##### Supplied records

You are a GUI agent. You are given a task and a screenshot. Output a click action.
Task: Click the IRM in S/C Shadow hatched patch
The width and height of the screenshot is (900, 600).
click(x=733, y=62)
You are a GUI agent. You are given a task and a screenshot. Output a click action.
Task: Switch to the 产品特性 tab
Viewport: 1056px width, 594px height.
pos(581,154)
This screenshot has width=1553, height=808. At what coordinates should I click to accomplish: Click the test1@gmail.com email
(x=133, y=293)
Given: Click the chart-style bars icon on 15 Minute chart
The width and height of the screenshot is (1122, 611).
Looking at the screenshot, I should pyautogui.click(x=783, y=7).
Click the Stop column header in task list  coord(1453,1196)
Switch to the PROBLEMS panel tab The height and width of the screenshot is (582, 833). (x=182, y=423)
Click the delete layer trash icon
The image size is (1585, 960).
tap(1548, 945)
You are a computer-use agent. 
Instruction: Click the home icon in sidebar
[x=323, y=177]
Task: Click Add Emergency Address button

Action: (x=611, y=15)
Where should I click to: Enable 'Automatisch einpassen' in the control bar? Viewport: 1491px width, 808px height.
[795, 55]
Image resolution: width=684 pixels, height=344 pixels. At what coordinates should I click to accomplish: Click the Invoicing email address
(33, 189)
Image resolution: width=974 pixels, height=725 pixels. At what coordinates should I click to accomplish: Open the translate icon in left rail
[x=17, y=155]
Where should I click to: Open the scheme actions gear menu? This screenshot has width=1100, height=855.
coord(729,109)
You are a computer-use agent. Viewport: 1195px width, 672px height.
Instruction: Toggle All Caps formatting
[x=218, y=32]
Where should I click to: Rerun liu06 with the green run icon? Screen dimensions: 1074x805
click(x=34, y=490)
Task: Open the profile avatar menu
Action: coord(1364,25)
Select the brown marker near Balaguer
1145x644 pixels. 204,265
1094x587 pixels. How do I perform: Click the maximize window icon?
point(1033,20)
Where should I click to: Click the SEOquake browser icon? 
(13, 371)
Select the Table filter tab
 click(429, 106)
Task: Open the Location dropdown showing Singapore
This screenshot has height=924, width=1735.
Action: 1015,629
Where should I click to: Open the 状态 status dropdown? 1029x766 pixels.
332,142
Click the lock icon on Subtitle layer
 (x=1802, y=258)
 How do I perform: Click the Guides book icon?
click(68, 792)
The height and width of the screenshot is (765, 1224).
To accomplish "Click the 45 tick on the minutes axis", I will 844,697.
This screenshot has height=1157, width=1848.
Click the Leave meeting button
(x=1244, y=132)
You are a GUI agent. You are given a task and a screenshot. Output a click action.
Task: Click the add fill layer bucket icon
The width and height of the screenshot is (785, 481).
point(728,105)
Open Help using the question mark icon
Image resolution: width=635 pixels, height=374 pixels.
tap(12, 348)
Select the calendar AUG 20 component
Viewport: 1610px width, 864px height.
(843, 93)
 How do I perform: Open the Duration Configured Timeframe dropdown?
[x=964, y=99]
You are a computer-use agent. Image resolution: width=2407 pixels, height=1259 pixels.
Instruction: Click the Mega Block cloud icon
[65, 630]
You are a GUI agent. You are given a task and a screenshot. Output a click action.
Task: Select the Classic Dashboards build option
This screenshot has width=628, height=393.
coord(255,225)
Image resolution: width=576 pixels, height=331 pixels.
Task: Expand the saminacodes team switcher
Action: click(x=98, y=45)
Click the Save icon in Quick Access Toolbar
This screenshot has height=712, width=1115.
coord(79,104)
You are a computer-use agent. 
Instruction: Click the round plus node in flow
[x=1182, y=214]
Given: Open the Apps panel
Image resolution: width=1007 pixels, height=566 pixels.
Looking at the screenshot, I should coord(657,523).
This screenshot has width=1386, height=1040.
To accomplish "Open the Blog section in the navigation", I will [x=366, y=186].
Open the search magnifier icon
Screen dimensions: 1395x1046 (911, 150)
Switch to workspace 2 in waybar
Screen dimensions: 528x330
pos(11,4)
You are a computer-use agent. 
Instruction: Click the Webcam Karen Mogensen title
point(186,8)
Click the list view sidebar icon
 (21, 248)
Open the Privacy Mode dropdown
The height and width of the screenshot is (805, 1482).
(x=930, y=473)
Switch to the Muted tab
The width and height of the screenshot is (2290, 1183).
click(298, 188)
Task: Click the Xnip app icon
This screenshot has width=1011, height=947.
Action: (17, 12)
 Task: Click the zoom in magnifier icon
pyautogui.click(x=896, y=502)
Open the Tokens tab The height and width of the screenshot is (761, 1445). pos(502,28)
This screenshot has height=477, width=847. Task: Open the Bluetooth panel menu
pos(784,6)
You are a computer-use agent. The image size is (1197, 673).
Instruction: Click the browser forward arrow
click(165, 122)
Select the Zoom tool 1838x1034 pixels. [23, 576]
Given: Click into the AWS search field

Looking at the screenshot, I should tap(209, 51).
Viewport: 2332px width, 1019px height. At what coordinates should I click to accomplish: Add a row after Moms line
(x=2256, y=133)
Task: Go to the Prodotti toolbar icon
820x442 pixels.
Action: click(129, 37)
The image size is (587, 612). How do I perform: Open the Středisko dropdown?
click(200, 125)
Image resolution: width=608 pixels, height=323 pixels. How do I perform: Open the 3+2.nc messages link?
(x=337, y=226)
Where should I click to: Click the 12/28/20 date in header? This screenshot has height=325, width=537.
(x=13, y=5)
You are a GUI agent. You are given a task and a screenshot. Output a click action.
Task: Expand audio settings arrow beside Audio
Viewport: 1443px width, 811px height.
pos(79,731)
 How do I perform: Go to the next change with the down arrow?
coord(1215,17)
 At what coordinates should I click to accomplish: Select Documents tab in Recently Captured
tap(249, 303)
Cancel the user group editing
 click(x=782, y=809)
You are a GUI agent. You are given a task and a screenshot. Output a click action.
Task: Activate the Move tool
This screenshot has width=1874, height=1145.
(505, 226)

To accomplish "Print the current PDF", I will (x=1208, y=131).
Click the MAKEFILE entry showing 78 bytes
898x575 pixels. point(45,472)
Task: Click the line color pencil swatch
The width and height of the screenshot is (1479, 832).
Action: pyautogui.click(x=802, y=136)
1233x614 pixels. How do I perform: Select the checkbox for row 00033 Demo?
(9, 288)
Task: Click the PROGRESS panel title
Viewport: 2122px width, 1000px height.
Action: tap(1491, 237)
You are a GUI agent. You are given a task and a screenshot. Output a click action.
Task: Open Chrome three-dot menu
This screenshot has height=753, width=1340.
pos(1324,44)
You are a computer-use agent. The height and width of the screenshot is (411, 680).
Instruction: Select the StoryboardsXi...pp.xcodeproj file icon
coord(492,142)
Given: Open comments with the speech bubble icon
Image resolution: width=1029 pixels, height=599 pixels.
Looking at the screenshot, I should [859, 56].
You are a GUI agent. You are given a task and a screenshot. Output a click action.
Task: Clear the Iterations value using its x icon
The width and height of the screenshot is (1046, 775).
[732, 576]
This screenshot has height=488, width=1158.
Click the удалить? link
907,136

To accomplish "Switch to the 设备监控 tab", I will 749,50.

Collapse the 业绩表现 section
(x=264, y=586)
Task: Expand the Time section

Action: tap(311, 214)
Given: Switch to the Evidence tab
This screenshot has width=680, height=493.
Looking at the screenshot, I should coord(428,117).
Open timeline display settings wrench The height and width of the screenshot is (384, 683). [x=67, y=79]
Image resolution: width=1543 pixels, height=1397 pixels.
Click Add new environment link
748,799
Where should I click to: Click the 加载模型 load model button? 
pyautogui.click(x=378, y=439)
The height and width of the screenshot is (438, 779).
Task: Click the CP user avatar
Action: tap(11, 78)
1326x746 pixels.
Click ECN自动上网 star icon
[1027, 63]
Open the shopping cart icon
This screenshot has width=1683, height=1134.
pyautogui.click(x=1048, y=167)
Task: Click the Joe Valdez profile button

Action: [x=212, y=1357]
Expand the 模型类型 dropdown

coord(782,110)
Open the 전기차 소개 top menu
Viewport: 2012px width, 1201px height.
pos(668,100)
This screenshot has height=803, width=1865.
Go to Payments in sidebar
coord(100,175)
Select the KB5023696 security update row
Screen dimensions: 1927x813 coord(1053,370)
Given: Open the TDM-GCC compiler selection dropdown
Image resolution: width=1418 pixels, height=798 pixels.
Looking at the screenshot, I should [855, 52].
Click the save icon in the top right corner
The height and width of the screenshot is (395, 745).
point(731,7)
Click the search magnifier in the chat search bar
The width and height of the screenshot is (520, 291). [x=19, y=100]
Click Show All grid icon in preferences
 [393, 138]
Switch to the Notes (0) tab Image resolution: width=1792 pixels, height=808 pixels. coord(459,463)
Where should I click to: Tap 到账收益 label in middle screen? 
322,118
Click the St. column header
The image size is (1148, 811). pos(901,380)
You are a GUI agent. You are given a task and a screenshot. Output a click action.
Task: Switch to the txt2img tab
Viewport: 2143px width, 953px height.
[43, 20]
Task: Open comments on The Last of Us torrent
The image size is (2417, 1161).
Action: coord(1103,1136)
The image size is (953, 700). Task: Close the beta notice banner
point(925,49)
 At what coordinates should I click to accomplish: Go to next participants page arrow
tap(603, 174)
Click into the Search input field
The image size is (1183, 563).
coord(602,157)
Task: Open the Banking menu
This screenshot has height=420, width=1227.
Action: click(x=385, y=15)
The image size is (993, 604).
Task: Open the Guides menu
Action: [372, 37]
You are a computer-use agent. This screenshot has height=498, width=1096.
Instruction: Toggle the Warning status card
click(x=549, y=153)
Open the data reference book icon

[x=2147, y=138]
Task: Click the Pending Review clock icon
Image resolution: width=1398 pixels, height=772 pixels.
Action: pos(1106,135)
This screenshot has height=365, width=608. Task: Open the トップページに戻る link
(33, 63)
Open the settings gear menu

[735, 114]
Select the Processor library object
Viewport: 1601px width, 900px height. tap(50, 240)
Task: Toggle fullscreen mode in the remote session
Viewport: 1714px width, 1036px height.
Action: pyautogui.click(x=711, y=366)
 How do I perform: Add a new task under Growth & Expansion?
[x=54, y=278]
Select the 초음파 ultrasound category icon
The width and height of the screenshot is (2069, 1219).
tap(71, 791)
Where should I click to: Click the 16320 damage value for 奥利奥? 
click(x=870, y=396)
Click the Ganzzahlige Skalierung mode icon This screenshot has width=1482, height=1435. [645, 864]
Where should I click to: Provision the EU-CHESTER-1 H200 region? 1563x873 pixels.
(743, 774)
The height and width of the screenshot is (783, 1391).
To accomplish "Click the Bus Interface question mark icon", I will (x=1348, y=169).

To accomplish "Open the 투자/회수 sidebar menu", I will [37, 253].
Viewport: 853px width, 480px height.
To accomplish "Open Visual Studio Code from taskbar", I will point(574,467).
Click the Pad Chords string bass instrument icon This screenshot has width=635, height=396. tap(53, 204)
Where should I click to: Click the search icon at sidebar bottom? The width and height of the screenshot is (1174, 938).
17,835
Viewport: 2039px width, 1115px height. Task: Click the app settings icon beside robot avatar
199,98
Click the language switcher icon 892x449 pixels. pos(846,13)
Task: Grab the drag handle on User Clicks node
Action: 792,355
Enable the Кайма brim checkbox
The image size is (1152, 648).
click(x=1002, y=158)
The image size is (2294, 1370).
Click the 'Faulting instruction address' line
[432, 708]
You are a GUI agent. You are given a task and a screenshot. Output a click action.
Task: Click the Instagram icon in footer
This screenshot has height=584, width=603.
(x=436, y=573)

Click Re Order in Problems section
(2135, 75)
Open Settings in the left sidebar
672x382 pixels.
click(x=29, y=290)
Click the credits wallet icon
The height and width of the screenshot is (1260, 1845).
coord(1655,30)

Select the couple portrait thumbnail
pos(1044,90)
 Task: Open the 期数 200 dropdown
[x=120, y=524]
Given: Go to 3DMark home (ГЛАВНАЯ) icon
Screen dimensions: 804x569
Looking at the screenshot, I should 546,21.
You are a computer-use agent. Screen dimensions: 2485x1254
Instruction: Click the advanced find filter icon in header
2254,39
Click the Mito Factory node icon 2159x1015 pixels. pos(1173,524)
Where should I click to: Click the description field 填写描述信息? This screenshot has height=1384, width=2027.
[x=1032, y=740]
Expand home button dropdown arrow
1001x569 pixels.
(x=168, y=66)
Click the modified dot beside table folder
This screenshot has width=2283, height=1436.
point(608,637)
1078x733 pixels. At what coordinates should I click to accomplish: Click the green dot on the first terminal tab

##########

▶ **What you need to do**
The required output is every line above that contains the string "comments".

▶ **Answer space**
Given: Open comments with the speech bubble icon
Task: Open comments on The Last of Us torrent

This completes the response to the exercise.